# Set task:
Scale everything in the listing from the line containing "will click(x=148, y=648)." down to the line containing "tap(843, 213)", both ends included. Rewrite all of those lines, requests included, leaving every other number untouched but multiplying each answer's click coordinates by 0.35 and rounding to whole numbers, with halves rounded up; give only those lines.

# Data records:
________________
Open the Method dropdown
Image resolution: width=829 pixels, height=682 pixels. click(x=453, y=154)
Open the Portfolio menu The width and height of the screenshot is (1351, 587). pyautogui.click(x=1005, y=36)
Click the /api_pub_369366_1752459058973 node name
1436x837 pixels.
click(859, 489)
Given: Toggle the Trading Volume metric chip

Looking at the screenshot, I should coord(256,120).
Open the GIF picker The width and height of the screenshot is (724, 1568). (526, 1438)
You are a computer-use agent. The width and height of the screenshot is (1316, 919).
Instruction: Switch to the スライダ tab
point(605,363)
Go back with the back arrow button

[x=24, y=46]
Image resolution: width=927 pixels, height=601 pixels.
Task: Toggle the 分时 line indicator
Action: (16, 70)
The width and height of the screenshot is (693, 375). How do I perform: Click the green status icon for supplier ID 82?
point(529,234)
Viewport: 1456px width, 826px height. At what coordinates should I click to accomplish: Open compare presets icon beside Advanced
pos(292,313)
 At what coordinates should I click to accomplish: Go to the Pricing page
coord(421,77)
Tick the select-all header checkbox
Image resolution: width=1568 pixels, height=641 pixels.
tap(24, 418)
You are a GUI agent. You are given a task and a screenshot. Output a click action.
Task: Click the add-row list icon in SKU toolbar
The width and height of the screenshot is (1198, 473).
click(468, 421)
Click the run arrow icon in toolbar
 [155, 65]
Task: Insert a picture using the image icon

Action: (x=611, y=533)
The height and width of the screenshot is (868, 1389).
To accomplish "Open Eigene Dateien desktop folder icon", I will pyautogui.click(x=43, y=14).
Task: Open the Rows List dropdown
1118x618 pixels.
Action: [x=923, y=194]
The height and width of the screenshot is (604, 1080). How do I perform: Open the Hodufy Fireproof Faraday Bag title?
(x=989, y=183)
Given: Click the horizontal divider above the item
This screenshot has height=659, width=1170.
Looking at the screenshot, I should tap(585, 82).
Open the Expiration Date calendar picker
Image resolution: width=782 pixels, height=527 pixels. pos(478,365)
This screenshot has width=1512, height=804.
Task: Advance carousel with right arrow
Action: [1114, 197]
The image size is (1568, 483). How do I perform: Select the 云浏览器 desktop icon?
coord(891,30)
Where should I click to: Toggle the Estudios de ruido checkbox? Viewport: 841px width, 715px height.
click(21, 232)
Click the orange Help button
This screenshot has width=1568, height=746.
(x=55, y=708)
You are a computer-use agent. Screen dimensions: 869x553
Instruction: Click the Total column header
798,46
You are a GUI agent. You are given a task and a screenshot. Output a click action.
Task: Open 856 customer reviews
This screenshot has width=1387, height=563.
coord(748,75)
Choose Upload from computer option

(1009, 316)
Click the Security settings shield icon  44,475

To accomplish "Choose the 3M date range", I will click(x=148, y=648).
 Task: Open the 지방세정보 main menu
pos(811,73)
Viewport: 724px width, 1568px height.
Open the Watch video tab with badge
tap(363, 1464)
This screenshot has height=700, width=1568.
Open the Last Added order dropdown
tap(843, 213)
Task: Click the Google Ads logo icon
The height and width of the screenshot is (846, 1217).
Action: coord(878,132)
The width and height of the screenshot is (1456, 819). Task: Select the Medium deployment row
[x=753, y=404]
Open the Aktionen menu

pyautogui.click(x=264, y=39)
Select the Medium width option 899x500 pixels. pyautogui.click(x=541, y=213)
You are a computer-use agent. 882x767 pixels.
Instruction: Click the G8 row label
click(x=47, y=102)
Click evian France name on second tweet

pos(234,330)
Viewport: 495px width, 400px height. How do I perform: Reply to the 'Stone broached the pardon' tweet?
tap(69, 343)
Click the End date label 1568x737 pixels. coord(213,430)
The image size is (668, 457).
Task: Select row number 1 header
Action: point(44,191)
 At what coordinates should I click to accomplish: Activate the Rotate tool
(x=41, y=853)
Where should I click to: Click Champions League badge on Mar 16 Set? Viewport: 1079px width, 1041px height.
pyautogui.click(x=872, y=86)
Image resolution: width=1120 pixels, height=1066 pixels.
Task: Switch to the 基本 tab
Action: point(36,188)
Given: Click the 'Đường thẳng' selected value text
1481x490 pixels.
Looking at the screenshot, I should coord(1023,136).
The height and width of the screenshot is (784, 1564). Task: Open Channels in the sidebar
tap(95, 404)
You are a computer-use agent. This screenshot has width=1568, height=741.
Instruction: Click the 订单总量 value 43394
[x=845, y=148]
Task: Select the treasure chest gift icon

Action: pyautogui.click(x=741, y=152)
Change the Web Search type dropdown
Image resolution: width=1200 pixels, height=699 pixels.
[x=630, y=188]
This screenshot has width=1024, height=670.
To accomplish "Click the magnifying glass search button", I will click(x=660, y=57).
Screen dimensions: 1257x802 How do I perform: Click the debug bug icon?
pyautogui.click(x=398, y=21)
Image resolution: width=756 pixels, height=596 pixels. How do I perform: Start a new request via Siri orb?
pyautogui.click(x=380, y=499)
________________
# Task result:
To accomplish "Choose the 3M date range", I will click(x=52, y=227).
 Task: Open the 지방세정보 main menu
pos(284,26)
Viewport: 724px width, 1568px height.
Open the Watch video tab with badge
tap(127, 512)
This screenshot has height=700, width=1568.
Open the Last Added order dropdown
tap(295, 75)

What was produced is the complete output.